Functional AI Application Scoring (9-Point Profile)

Functional AI Classification: An Interactive Infographic

The Functional Turn in AI

Author - Dr. Sharad Maheshwari, imagingsimplified@gmail.com

A 2-Part System: Scoring AI with Core Categories & Context Modifiers

What is the Approach-Based AI Framework?

The ABAF is a 2-part classification system from the "Functional Turn in AI" paper. It moves beyond the simple "ML vs. DL" debate by describing AI in two layers: first, 5 Core Functional Categories (how it operates), and second, 4 Context Modifiers (what it requires and where it lives). This 9-point profile gives a rich, accurate description of modern AI systems.

Part 1: The 5 Core Functional Categories

1. Rule-Guided (RG)

Operates on explicit, human-defined rules, logic, and knowledge bases (e.g., traditional expert systems, symbolic AI).

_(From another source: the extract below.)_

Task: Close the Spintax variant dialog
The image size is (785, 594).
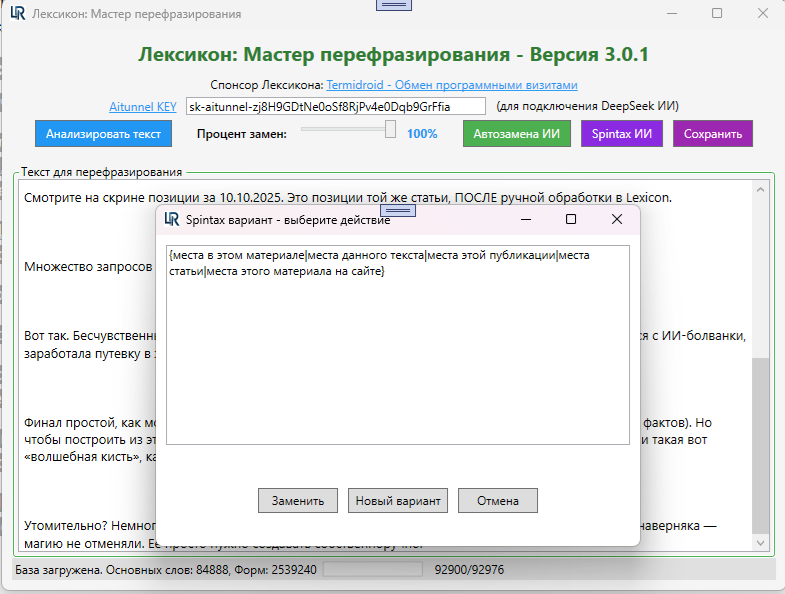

2. Representation-Driven (RD)

Learns patterns and creates internal models from data (e.g., standard machine learning, deep learning, computer vision).

3. Hybrid Reasoning (HR)

Blends rule-based symbolic logic with data-driven models to achieve a result (e.g., neuro-symbolic AI, RAG).

4. Resource-Adaptive (RA)

Adjusts its operation based on available resources like compute, power, or bandwidth (e.g., on-device AI, federated learning).

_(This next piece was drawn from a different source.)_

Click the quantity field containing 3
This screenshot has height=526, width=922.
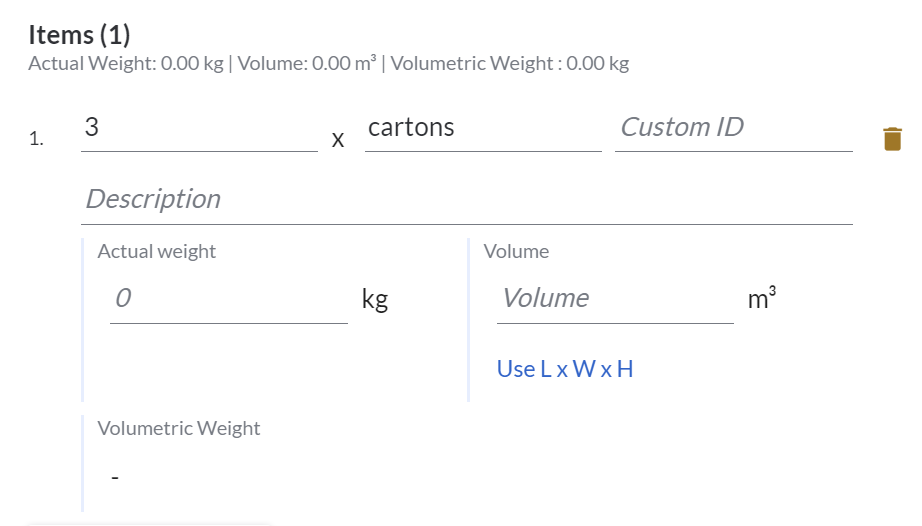point(198,129)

5. Autonomous Learning (AL)

Modifies its own objectives, strategies, and learning processes over time without direct human input (e.g., advanced reinforcement learning).

Part 2: The 4 Context Modifiers

Next, the framework adds context by asking *what it requires* and *where it lives*. These four modifiers provide the crucial second layer of description.

Data Dependency

Describes how much and what kind of data the AI needs to function *at runtime* (e.g., none, a single input, or a constant live stream).

Learning Mode

Defines how the model was "taught" or how it improves (e.g., fixed/no learning, batch-trained, or continuous/reinforcement learning).

Knowledge Source

Identifies where the AI's "knowledge" comes from (e.g., purely human-defined rules, purely data-driven, or a mix of both).

Deployment Environment

Specifies where the AI runs (e.g., highly constrained on-device, a local server, or a massive, distributed cloud).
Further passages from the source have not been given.